[Excerpted data]

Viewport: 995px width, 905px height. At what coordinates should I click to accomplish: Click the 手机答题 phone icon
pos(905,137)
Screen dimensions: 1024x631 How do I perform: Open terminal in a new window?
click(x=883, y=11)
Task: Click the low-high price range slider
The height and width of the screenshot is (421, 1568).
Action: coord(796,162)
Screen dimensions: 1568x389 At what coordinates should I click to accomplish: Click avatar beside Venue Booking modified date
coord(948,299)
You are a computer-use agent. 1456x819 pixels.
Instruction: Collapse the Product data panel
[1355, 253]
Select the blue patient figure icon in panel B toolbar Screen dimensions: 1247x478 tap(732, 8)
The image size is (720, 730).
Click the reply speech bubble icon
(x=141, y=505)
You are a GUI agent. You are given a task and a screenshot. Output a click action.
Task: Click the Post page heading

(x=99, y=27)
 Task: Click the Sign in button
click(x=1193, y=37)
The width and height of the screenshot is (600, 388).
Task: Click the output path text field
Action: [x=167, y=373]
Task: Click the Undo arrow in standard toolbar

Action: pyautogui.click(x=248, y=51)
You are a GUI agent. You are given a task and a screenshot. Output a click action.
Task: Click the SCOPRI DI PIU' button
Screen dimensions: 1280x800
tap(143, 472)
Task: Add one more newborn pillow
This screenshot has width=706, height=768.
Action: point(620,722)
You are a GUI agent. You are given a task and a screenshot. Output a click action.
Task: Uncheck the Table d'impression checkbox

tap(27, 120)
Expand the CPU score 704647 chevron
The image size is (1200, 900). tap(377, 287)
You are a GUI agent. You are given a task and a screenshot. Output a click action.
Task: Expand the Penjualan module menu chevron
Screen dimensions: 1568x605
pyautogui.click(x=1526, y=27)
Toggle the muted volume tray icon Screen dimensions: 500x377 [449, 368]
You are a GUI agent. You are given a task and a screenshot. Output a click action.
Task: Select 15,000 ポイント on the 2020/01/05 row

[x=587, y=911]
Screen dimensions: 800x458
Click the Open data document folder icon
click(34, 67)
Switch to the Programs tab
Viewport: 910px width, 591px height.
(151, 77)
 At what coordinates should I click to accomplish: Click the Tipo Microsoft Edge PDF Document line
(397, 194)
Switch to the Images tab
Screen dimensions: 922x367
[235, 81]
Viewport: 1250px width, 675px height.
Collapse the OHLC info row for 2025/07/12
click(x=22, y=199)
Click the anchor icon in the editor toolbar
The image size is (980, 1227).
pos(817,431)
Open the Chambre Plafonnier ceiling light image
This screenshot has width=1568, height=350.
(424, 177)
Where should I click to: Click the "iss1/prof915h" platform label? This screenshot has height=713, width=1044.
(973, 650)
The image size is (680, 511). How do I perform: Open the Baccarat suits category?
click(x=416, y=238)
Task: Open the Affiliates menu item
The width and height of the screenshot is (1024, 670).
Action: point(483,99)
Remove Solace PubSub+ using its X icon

[/Excerpted data]

## Your goal
The answer must restate each entry word for word.

## Answer to the problem
Viewport: 995px width, 905px height. At what coordinates should I click to accomplish: Click the 手机答题 phone icon
pos(905,137)
Screen dimensions: 1024x631 How do I perform: Open terminal in a new window?
click(x=883, y=11)
Task: Click the low-high price range slider
The height and width of the screenshot is (421, 1568).
Action: coord(796,162)
Screen dimensions: 1568x389 At what coordinates should I click to accomplish: Click avatar beside Venue Booking modified date
coord(948,299)
You are a computer-use agent. 1456x819 pixels.
Instruction: Collapse the Product data panel
[1355, 253]
Select the blue patient figure icon in panel B toolbar Screen dimensions: 1247x478 tap(732, 8)
The image size is (720, 730).
Click the reply speech bubble icon
(x=141, y=505)
You are a GUI agent. You are given a task and a screenshot. Output a click action.
Task: Click the Post page heading

(x=99, y=27)
 Task: Click the Sign in button
click(x=1193, y=37)
The width and height of the screenshot is (600, 388).
Task: Click the output path text field
Action: [x=167, y=373]
Task: Click the Undo arrow in standard toolbar

Action: pyautogui.click(x=248, y=51)
You are a GUI agent. You are given a task and a screenshot. Output a click action.
Task: Click the SCOPRI DI PIU' button
Screen dimensions: 1280x800
tap(143, 472)
Task: Add one more newborn pillow
This screenshot has width=706, height=768.
Action: point(620,722)
You are a GUI agent. You are given a task and a screenshot. Output a click action.
Task: Uncheck the Table d'impression checkbox

tap(27, 120)
Expand the CPU score 704647 chevron
The image size is (1200, 900). tap(377, 287)
You are a GUI agent. You are given a task and a screenshot. Output a click action.
Task: Expand the Penjualan module menu chevron
Screen dimensions: 1568x605
pyautogui.click(x=1526, y=27)
Toggle the muted volume tray icon Screen dimensions: 500x377 [449, 368]
You are a GUI agent. You are given a task and a screenshot. Output a click action.
Task: Select 15,000 ポイント on the 2020/01/05 row

[x=587, y=911]
Screen dimensions: 800x458
Click the Open data document folder icon
click(34, 67)
Switch to the Programs tab
Viewport: 910px width, 591px height.
(151, 77)
 At what coordinates should I click to accomplish: Click the Tipo Microsoft Edge PDF Document line
(397, 194)
Switch to the Images tab
Screen dimensions: 922x367
[235, 81]
Viewport: 1250px width, 675px height.
Collapse the OHLC info row for 2025/07/12
click(x=22, y=199)
Click the anchor icon in the editor toolbar
The image size is (980, 1227).
pos(817,431)
Open the Chambre Plafonnier ceiling light image
This screenshot has width=1568, height=350.
(424, 177)
Where should I click to: Click the "iss1/prof915h" platform label? This screenshot has height=713, width=1044.
(973, 650)
The image size is (680, 511). How do I perform: Open the Baccarat suits category?
click(x=416, y=238)
Task: Open the Affiliates menu item
The width and height of the screenshot is (1024, 670).
Action: point(483,99)
Remove Solace PubSub+ using its X icon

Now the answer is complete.